The overarching issue from the survey was respect. Many dozens of written responses addressed this.
Professor Hauserman thanked suggested inviting others who worked on the survey to speak to departments; to inform graduate students about the sexual harassment policy—it s not currently addressed at their orientation sessions—and to make sure faculty and staff know how to respond if someone comes to them.
Professor Clark noted that each recommendation was tied to a particular finding in the study, often one that had appeared in multiple places. She wanted to underscore the fear of reporting. They followed up with people who said they had not reported cases of sexual harassment thinking that they would not be taken seriously, or based on past experience seeing that harassers got off easy while the people reporting the action was transferred out of the department. It has to come to a point where the person harassed feels they can come forward and go to the appropriate person.
Professor Hauserman commented that every time someone experiences unwelcome behavior, even if it is not legally sexual harassment, they must not feel that they are the only person who knows it. If their concerns are dismissed, they will not go back if a truly serious situation arises. She warned councilors to remember the ripple effect if the university appears not to take things seriously.
She also said it is important to get back to the person to inform them of the outcome.
The survey allowed answers regarding opposite and same sex relationships. The majority of answers were from a male/female perspective. Although not specifically targeted at harassment on sexuality, many respondents sent comments about it.
Other comments said the survey was biased from the outset as it was conducted by the Council on the Status of Women.
Professor Hauserman said the survey, as well as general research, revealed for the majority of people who experienced unwanted behavior who actually told the offender to stop, the behavior did stop. Training is now being conducted in the residence halls in conjunction with EOD and University Relations. But, whereas you might train people to be confident enough to say “stop,” there are whole groups of people who cannot or will not do so because of the power differential involved. Student Health is another good place to share information. Professor Raheim noted that there are six questions about sexual harassment in the “Alcohol.com” mandatory online course.
Professor Thomas said it is crucial that graduate students receive information and training, especially as regards the cross-cultural dimension. Professor McGuire suggested having guidelines for DEOs for departmental orientation programs.
Professor Hauserman said a number of other schools have already asked for copies of the report, which is a great compliment to the University of Iowa.

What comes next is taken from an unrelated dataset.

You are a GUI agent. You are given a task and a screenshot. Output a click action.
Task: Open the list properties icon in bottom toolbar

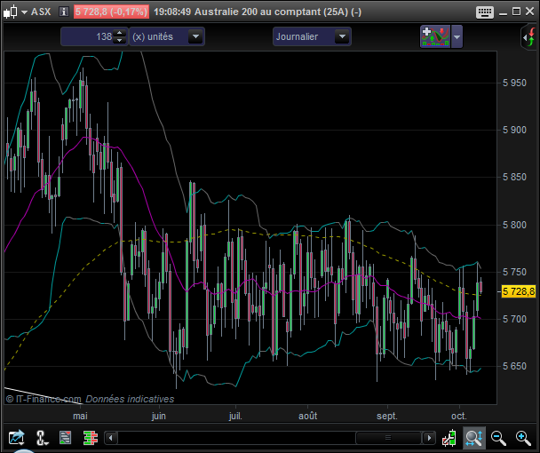[66, 437]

Professor LeBlond commented that faculty set the tone for civility and expectations of behavior on this campus. He said there is a need to articulate an expectation amongst faculty of a high level of respect and interpersonal civility.
B. Photo Identification Policy
1. Judie Hermsen, Senior Assistant Director, Human Resources (Chair) and Jay Christensen-Szalanski, Professor, Management and Organizations (faculty representative) served on the committee to consider the Photo Identification Policy. On occasion, the unit which dispenses university identification cards receives requests from departments to download their employees’ university ID photo. The committee considered whether this was an appropriate use of these photos. Their recommendation is that the sole purpose of the photo is for creating identification and badge cards, and it should not be released to anyone, except for legitimate security reasons.
A motion was made by Professor O’Hara to approve the recommendations of the review committee that UI photo IDs are meant for the sole purpose of creating identification and badge cards, and that they should not be released except under legitimate security conditions; seconded by Professor McGuire; motion was approved unanimously. It now advances to the Faculty Senate for a vote.
2. Directory Restrictions Proposal
The committee chaired by Ms. Hermsen also considered whether to restrict access to UI employees’ home addresses and phone numbers. Two years prior, the UI directory had a default setting allowing all new employees to be given two weeks to opt whether or not to restrict their information. When a recent case came to light where a new employee’s personal information was accessed before the end of the two-week period and which involved a restraining order, the committee felt they should consider their options. Their recommendation was that home address and phone numbers will permanently be inaccessible, unless the employee opts into the program, rather than the reverse.
Towards trying to protect individuals from unwanted intrusions that might happen as a consequence of being a UI employee, a motion was made by Professor Ringen, seconded by Professor Dominguez, to allow employees to opt in if they choose to provide home addresses and phone numbers on the UI directory. The motion passed unanimously. This issue moves forward to the Senate for a vote.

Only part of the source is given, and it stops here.